Changes in neuronal excitability by activated microglia: Differential Na+ current up-regulation in pyramid-shaped and bipolar neurons by TNF-α and IL-18

• Main Authors: Lars eKlapal, Birte Anna Igelhorst, Irmgard Dorothea Dietzel
• Format: Article
• Language: English
• Published: Frontiers Media S.A. 2016-03-01
• Series: Frontiers in Neurology
• Subjects: Interleukin-18; Microglia; lipopolysaccharide; glial cells; Pyramidal neurons; hippocampal neurons
• Online Access: http://journal.frontiersin.org/Journal/10.3389/fneur.2016.00044/full
• ISSN: 1664-2295

Microglia are activated during pathological events in the brain and are capable of releasing various types of inflammatory cytokines. Here we demonstrate that the addition of 5% microglia activated by 1 µg/ml lipopolysaccharides (LPS) to hippocampal cultures up-regulates Na+ current densities (INavD) of bipolar as well as pyramid-shaped neurons, thereby increasing their excitability. Deactivation of microglia by the addition of 10 ng/ml transforming growth factor-β (TGF-β) decreases INavD below control levels suggesting that the residual activated microglial cells influence neuronal excitability in control cultures. Preincubation of hippocampal cultures with 10 ng/ml tumor necrosis factor-α (TNF-α), a major cytokine released by activated microglia, up-regulated INavD significantly by ~30% in bipolar cells, whereas in pyramid-shaped cells the up-regulation only reached an increase of ~14%. Incubation of the cultures with antibodies against either TNF-receptor 1 or 2 blocked the up-regulation of INavD in bipolar cells, whereas in pyramid-shaped cells increases in INavD were exclusively blocked by antibodies against TNF-receptor 2, suggesting that both cell types respond differently to TNF-α exposure.
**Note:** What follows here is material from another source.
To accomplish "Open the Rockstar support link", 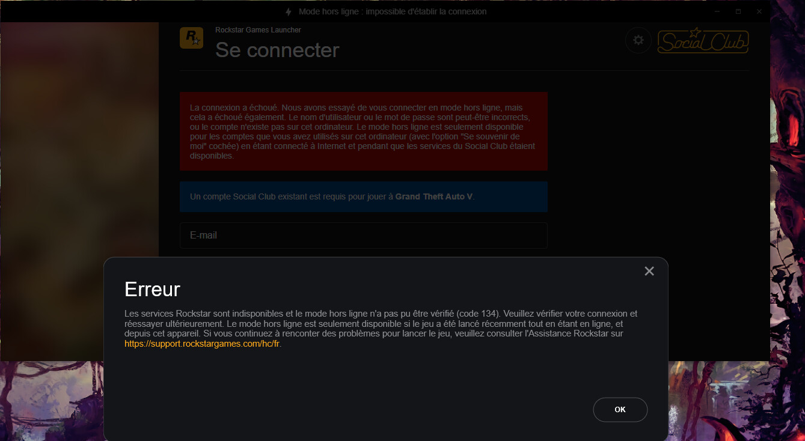I will (x=202, y=343).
Since additional cytokines, such as interleukin-18 (IL-18), are released from activated microglia we tested potential effects of IL-18 on INavD in both cell types. Exposure to 5-10 ng/ml IL-18 for 4 days increased INavD in both pyramid-shaped as well as bipolar neurons, albeit the dose-response curves were shifted to lower concentrations in bipolar cells. Our results suggest that by secretion of cytokines microglial cells up-regulate Na+ current densities in bipolar and pyramid-shaped neurons to some extent differentially. Depending on the exact cytokine composition and concentration released this could change the balance between the activity of inhibitory bipolar and excitatory pyramid-shaped cells. Since bipolar cells show a larger up-regulation of INavD in response to TNF-α as well as respond to smaller concentrations of IL-18, our results offer an explanation for the finding, that in certain conditions of brain inflammations periods of dizziness are followed by epileptic seizures.